Technical analysis: Greenback will slip under the support of the wedge

. American dollar index (DXY) still trades under the indefinite pressure of the bear, recently it is approaching below the lower limit of the falling wedge pattern, which has been conducting a price campaign from mid -May. The indicator currently floats around 96.85 and will test the lower limit of the wedge after reflecting from the low middle level of 96.38, although it remains well below 21-day interpretation of the movable average (EMA), currently 98.20. This consistent rejection of EMA emphasizes the strength of the prevailing reservoir. The division of the wedge suggests possible acceleration under the pressure of bear, without immediate signs of reversal.

The shoot indicators additionally confirm negative perspectives. The relative force indicator (RSI) dropped to 27.59, entering the sold -out territory, which can signal potential brief -term reflection, although it can also reflect the intensity of current sales pressure. Meanwhile, the histogram of the movable medium convergence (MACD) remains on a negative territory, with the MacD line expanding below the signal line, strengthening the bear’s tendency. While DXY cannot recover and maintains above the zone 98.00–97.80, the slightest resistance path remains in the minus, with eyes at the next key support around the round level 96.00.

FAQ in American dollars

The American dollar (USD) is the official currency of the United States of America and the “de facto” currency of a significant number of other countries where it is in circulation with local notes. It is most often a commercial currency in the world, which is over 88% of all global currency turnover, i.e. an average of $ 6.6 trillion of transactions per day, according to the data from 2022. After the Second World War, USD took over from the British pound as the reserve currency of the world. For most of its history, the American dollar was supported by gold, up to the Bretton Woods agreement in 1971, when the golden standard disappeared.

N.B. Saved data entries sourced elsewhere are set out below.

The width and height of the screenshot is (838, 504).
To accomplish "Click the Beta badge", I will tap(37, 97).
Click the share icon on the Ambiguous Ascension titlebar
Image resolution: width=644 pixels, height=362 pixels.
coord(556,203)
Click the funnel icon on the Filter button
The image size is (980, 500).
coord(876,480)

The most significant single factor affecting the value of the American dollar is the monetary policy, which is shaped by the Federal Reserve (FED). The Fed has two seats: achieving price stability (control inflation) and supporting full employment. Its main tool to achieve these two goals is to adjust interest rates. When the prices rise too quickly and inflation is above 2% of the Fed target, the FED will augment the rates, which helps USD values. When inflation drops below 2% or the unemployment rate is too high, the Fed may reduce interest rates that are weighing in the green area.

In extreme situations, the Federal Reserve can also print more dollars and introduce quantitative alleviation (QE). QE is a process in which the Fed significantly increases the credit flow in the detained financial system. It is a non -standard policy measure used in the event of a loan arid, because the banks will not borrow (for fear of the contractor). This is the last last, when just lowering interest rates is unlikely to achieve the necessary result. The weapon of choosing the Fed was a FED weapon to combat the credit crisis, which took place during the great financial crisis in 2008. This includes FED printing more dollars and using them to buy US government bonds mainly from financial institutions. QE usually leads to a weaker American dollar.

Quantitative twist (QT) is the opposite process in which the federal reserve stops buying bonds from financial institutions and does not reinvest from the bonds that it has in fresh purchases. This is usually positive for the American dollar.